**EXERCISE TASKS:**
1. In the interview excerpt on new media art, who runs And/Or Gallery?
2. Continue the interview excerpt on new media art from the point where it stops.

**SOURCE EXTRACT:**
* begin *

As for Dallas, I know that there is a pretty big art and technology department at UT Dallas . That’s pretty exciting to me, though I know very little about it — other than artists and engineers are collaborating, they have a virtual gallery set up in Second Life, and Dean Terry is doing some interesting [exhibitions] and other projects there. There is also And/Or Gallery that Paul Slocum runs — don’t know too much about that either, but have seen a little bit of Paul’s artwork and am glad that he’s in Texas to help blaze the new media trail.

I would also add that there is a transmedia program at UT Austin. I have seen the work of people like Luke Savisky and Murry McMillan (now collaborating with his partner Megan McMillan) who studied there — they are out there and making great work!

Seems like everywhere I go around here, people are like, wow, I’ve never seen anything like what you are doing!

JJS: With improvised cinema, we are identifying a common zeitgeist by collecting a little bit of wit from anybody who’s game to contribute. Wikipedia is a representation of global consensus on all things factual, established also by anybody and everybody with a little time and will to contribute.

That’s an interesting comparison, considering our next single-channel work may be a kind of poetic encyclopedia.

An iPhone with the ability to access Google and Wikipedia satisfies a centuries-long arc of development in the technology that aggregates and disseminates global consensus. One website connects you to everybody’s advice and all the perspectives on every issue (albeit ranked to their scheme, tsk); the other presents an ever-changing and yet egalitarian consensus report (the resolution of which is increasing exponentially, by the way). And you can talk to anybody on earth at anytime, anywhere, on the same little device.

The noosphere is physically realized, fully accessible. Scholarship is liberated from the library table. The distribution of reproducible culture is flattened out. Trivia is more trivial; knowledge is way cheaper, familiarity just a few moments away.

ImageMV: I recently watched a biography of Jacques Derrida and I wrote down a lot of quotes that were relevant to my own artwork. You need to introduce your own artwork here, because some people might not know exactly what it is. I emailed Jason and said I wanted to talk to you guys about The Future, and then I found this funny quote from Derrida that says, “Prepare yourself to experience the future and welcome the monster.” You did mention deconstruction earlier, and so I was thinking, what do you think about this quote? Are you always thinking about the future?

* end *

Entries for locating text and elements

* begin *

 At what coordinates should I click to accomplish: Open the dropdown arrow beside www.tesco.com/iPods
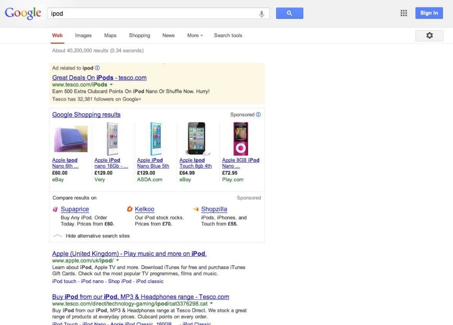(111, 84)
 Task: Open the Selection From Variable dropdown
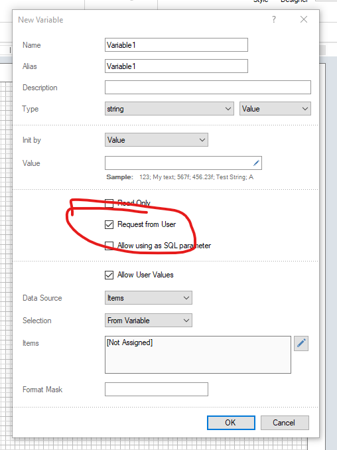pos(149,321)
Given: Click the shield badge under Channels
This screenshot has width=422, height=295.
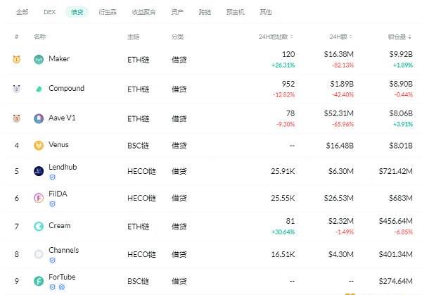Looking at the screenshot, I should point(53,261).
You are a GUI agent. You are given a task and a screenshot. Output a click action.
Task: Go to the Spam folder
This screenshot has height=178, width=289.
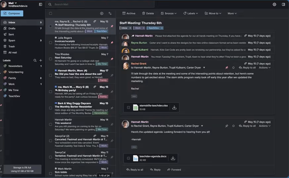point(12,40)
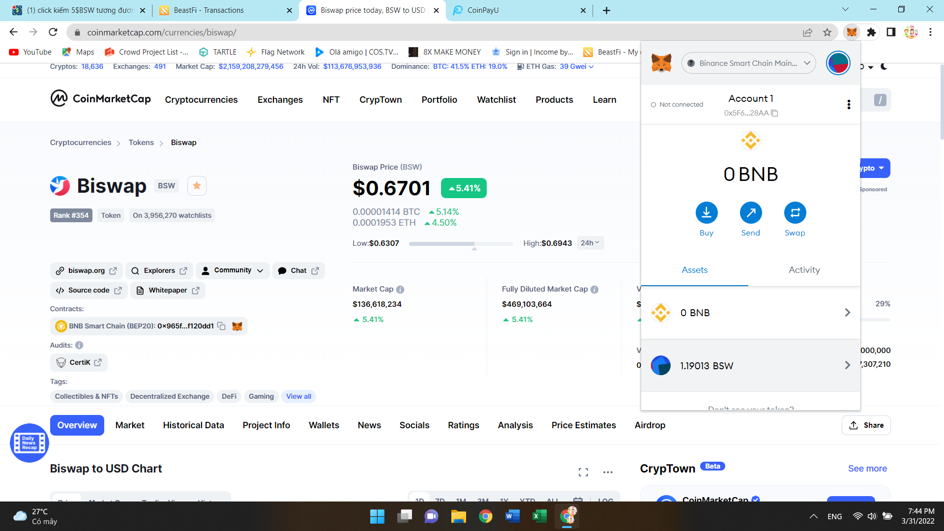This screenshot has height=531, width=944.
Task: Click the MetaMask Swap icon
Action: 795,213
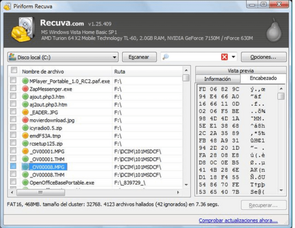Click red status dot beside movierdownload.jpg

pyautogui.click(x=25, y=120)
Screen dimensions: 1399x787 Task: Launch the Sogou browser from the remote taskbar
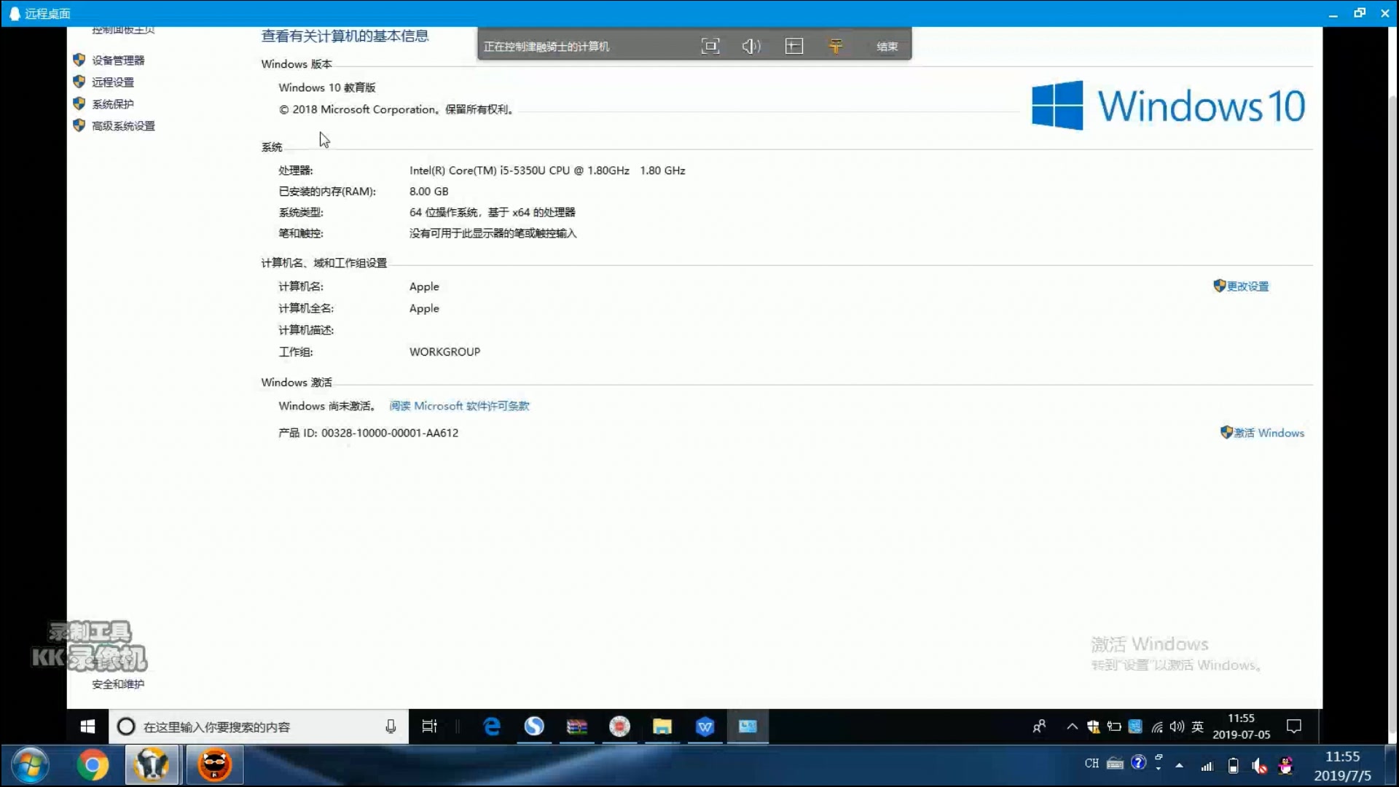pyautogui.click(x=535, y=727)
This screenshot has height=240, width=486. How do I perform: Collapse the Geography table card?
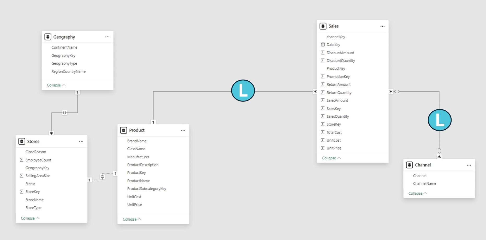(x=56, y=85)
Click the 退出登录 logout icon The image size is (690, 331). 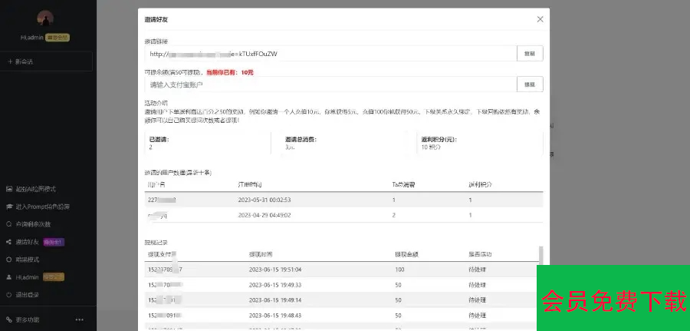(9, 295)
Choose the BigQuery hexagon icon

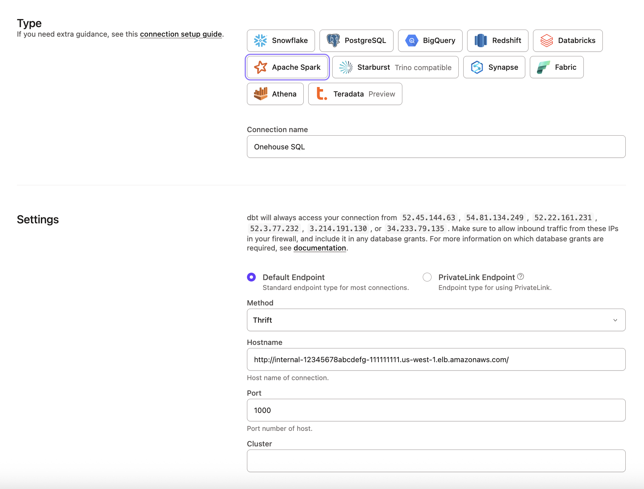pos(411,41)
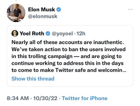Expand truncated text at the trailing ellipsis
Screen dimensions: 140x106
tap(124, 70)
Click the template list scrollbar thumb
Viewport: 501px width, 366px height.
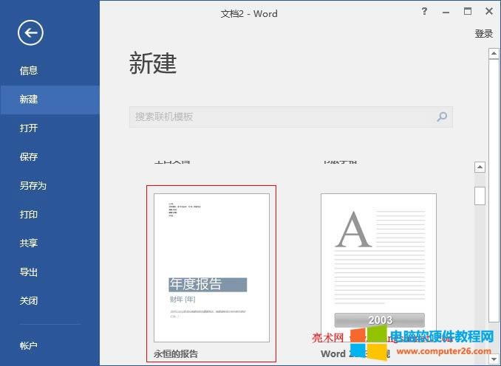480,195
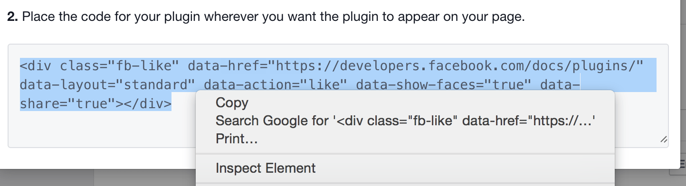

* end *

**ANSWERS FOR THIS EXERCISE:**
1. Paul Slocum

2.
LR: I’m not exactly sure what he means by “the monster,” but I feel like it’s really here. And as far as thinking about the future, my VJ name is Future Worker Girl and my motto is, “Working for a better tomorrow today.” I always feel like the more I can sort of amplify positivity, whatever little steps I can take in my life or through my work are hopefully going to have positive implications for tomorrow and so on.

JJS: I guess by chance, I don’t think of it as the future. This is really weird and sounds pompous to say, but I feel like a lot of my life I learned about things like, “Oh, that finally happened, it really came true.” My guess, in that quote from Derrida, from a deconstructionist point of view, the monster is the unknown and it instills fear. If you break it down into the smallest components, it’s this unknown that he’s talking about in being prepared for the future. It’s the unknown and it’s scary; the future is always scary.

MV: In that quote, he’s talking about normalcy, and a monstrosity reminds us what is normal — for example, a human face and what you expect to find in a human face. I just really liked that quote. I think what you’re doing is avant-garde, for Texas and maybe even the rest of the country. If you’re already on the cusp of the next thing [new media], there’s still this question of the future. What could new media be after this?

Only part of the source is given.